“I—I didn’t mean that,” she faltered. “All I meant was that I didn’t see how you could think anything else when we are all so sure of it.”
“Allow me to say that I credit you with the sincerity you refuse to recognise in me. Your brother has a strong prejudice—there is no other word for it—against Bahram Khan, which he has transmitted to you, and you look at the facts in the light of that prejudice. I was perfectly willing to be convinced of the young man’s guilt by the merest shred of anything that could be called evidence, but none was produced. The case against him broke down completely. Would you have me withdraw my countenance from a man whom I conscientiously believe to be innocent, and ruin all his prospects, simply on the score of an unf— unsupported opinion of yours? No, Miss North, I won’t believe it of you. You must perceive that I am right.”
“But you said our intuitions were wonderfully correct, and that your judgment was incomplete by itself,” urged Mabel.
“To be of any real value, the feminine intuition must be confirmed by the masculine judgment. Its use is purely supplementary.”

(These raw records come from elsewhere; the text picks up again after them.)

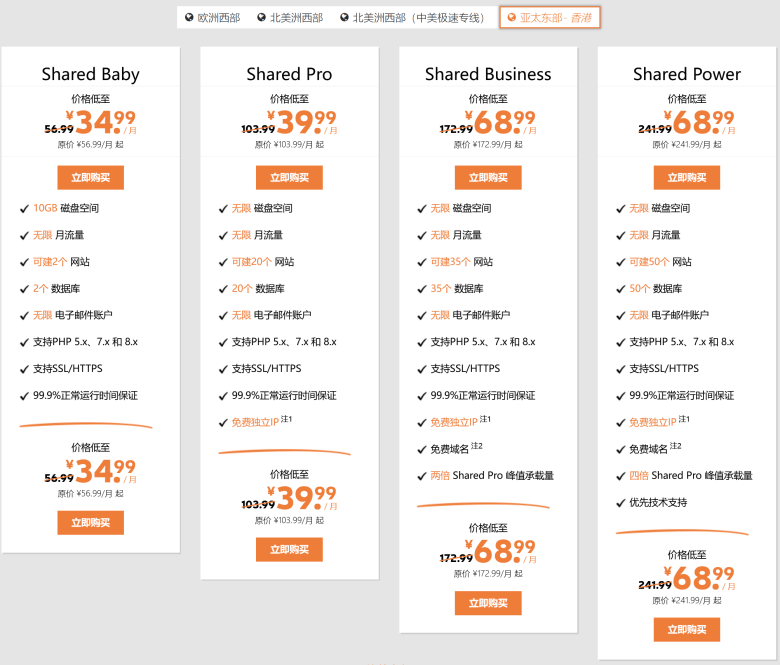Click top 立即购买 button for Shared Baby
This screenshot has height=665, width=780.
91,178

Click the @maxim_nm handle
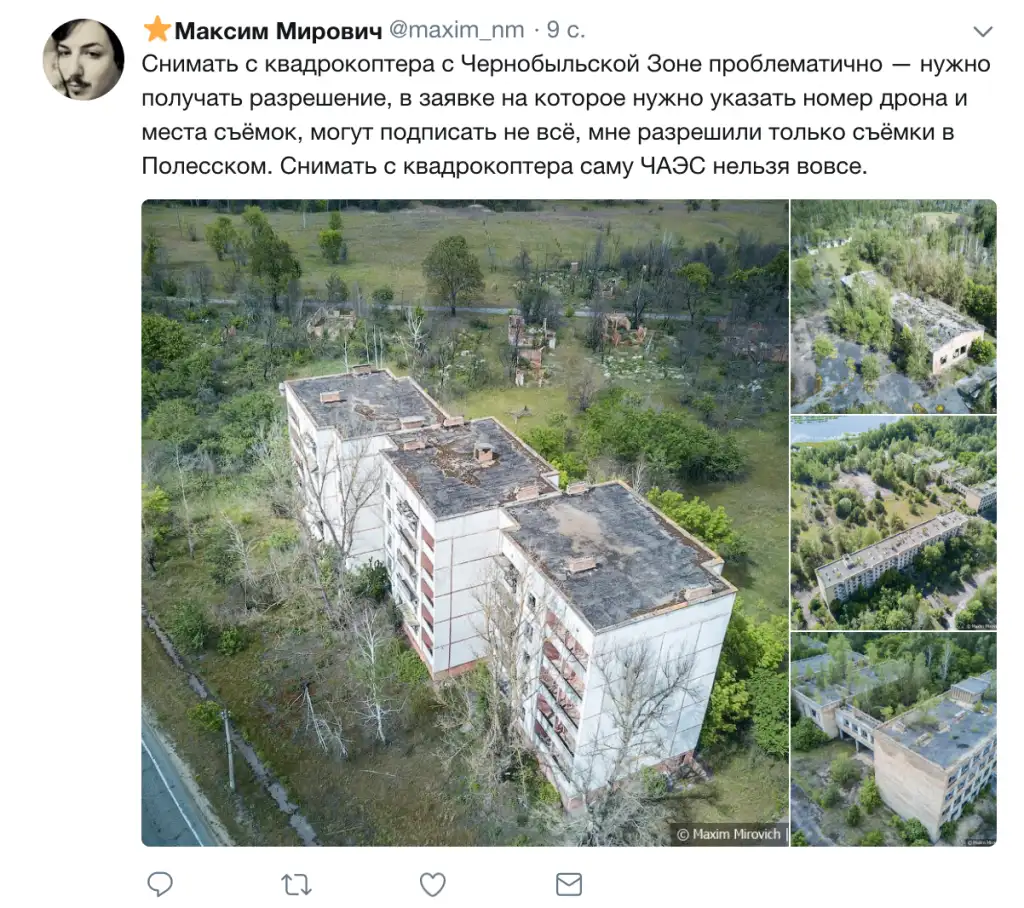tap(456, 30)
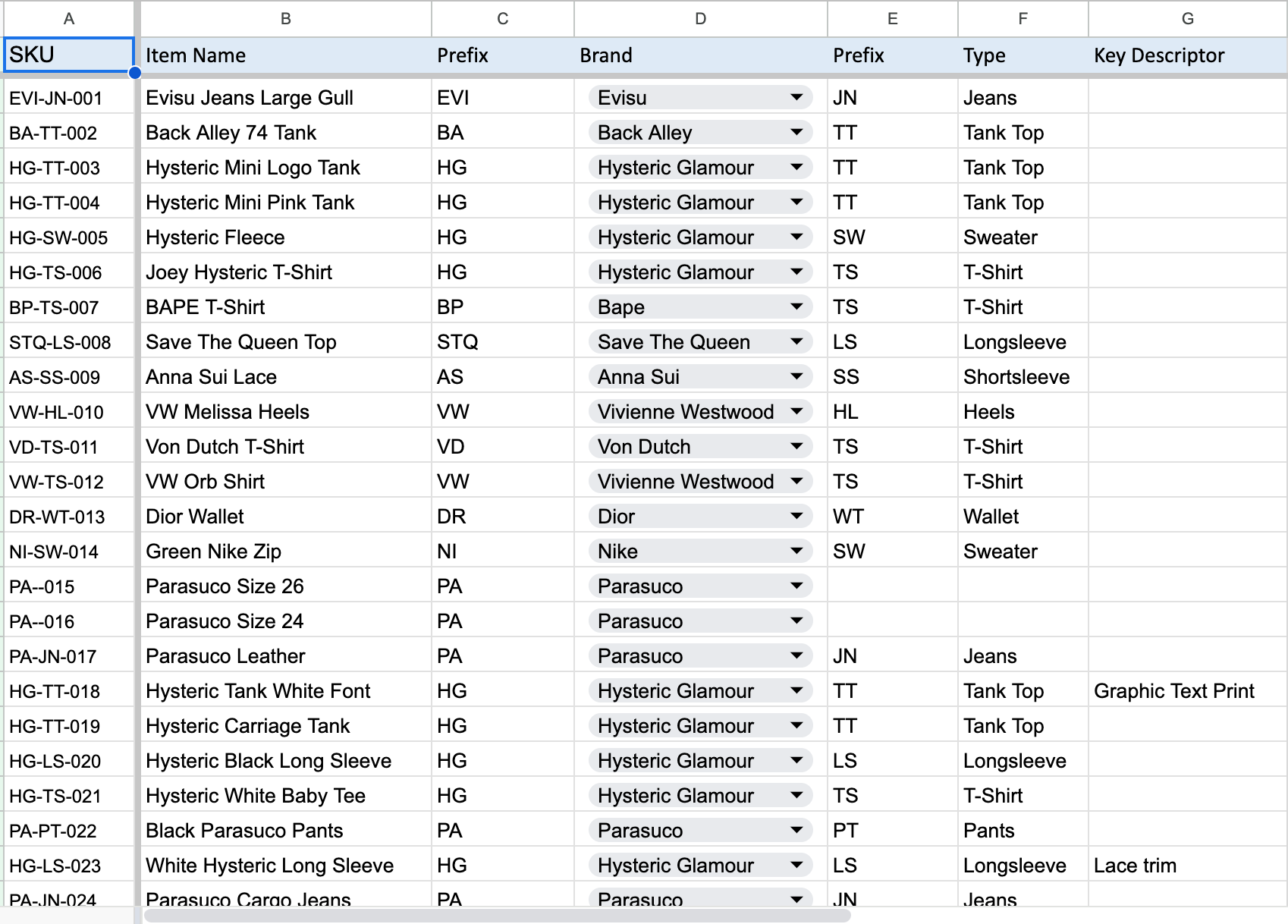The image size is (1288, 924).
Task: Select the Lace trim cell
Action: (x=1187, y=866)

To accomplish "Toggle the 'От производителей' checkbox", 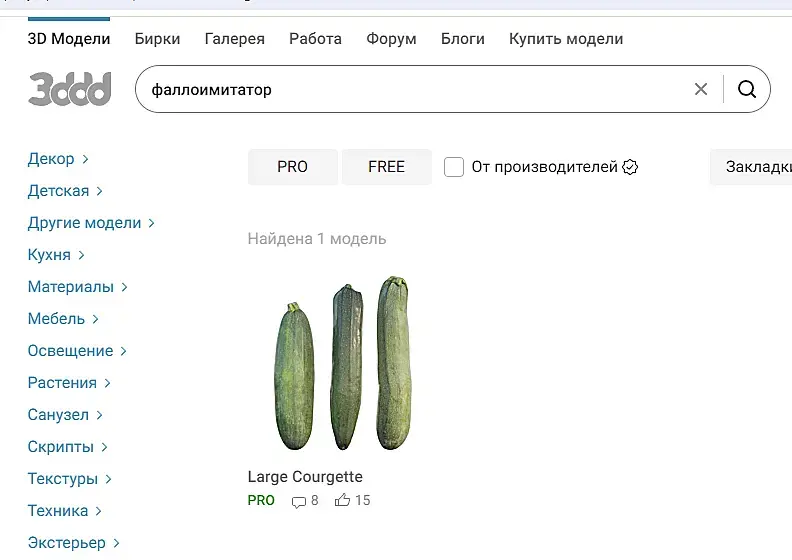I will pos(454,167).
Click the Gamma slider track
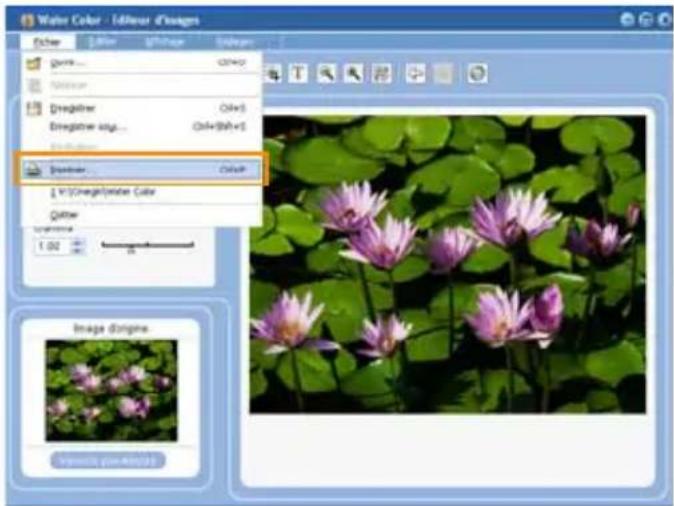The image size is (674, 506). [148, 245]
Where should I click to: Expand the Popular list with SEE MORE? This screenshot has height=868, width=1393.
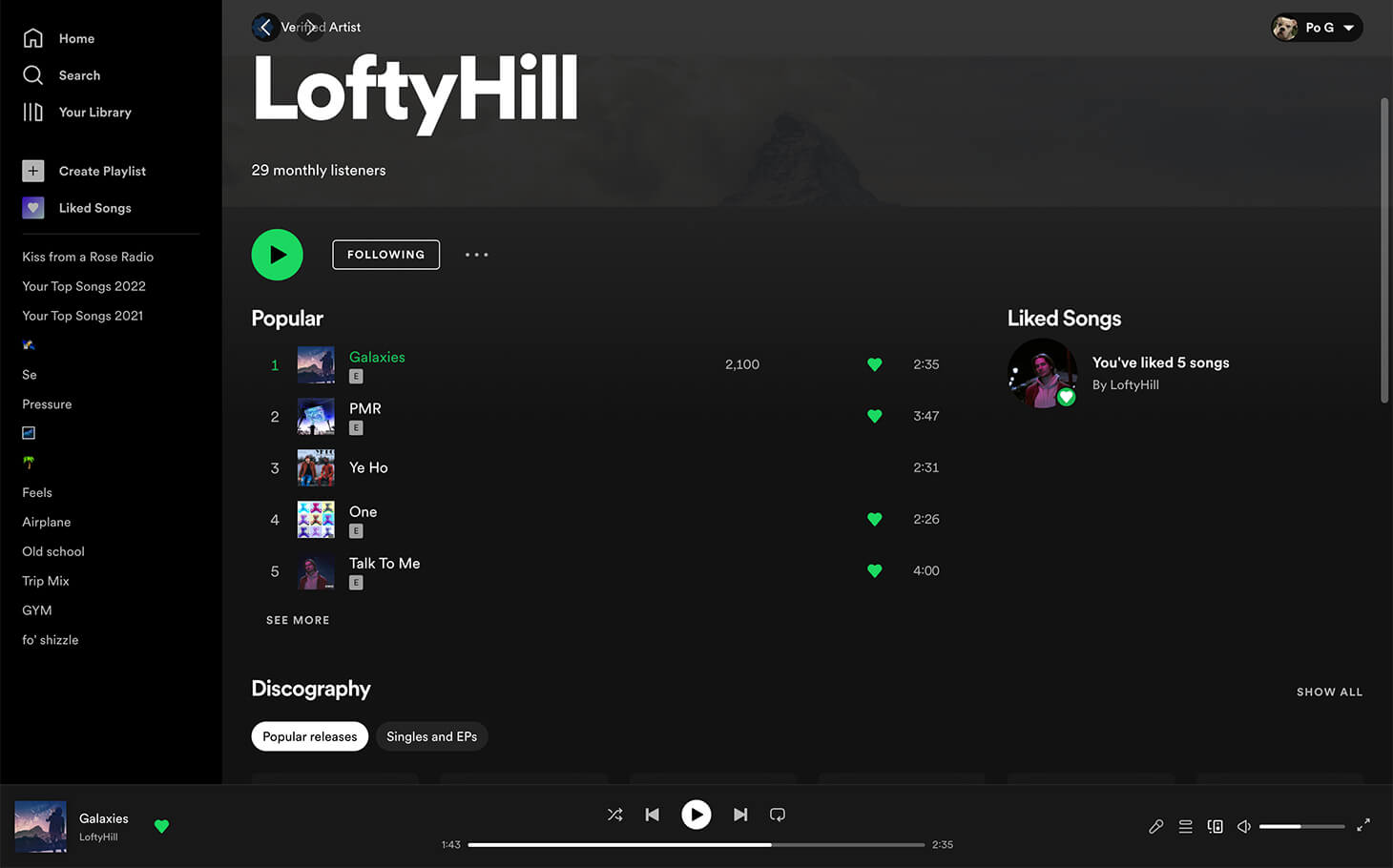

“Oh, Mr Burgrave, you can’t really mean that! Why, my brother would never dream of doing anything without consulting his wife. He thinks most highly of her judgment.”
“Surely Major North is the best judge of his own affairs?” suggested Mr Burgrave dryly. “If he has confidence in his wife’s judgment, it is only natural he should wish to avail himself of it. Such would not be my case, I confess, but then, the confidence would be wanting.”
“But, according to you, I ought to model my opinions on some one’s,” said Mabel—“Dick’s, I suppose—and that’s just what you have been scolding me for doing.”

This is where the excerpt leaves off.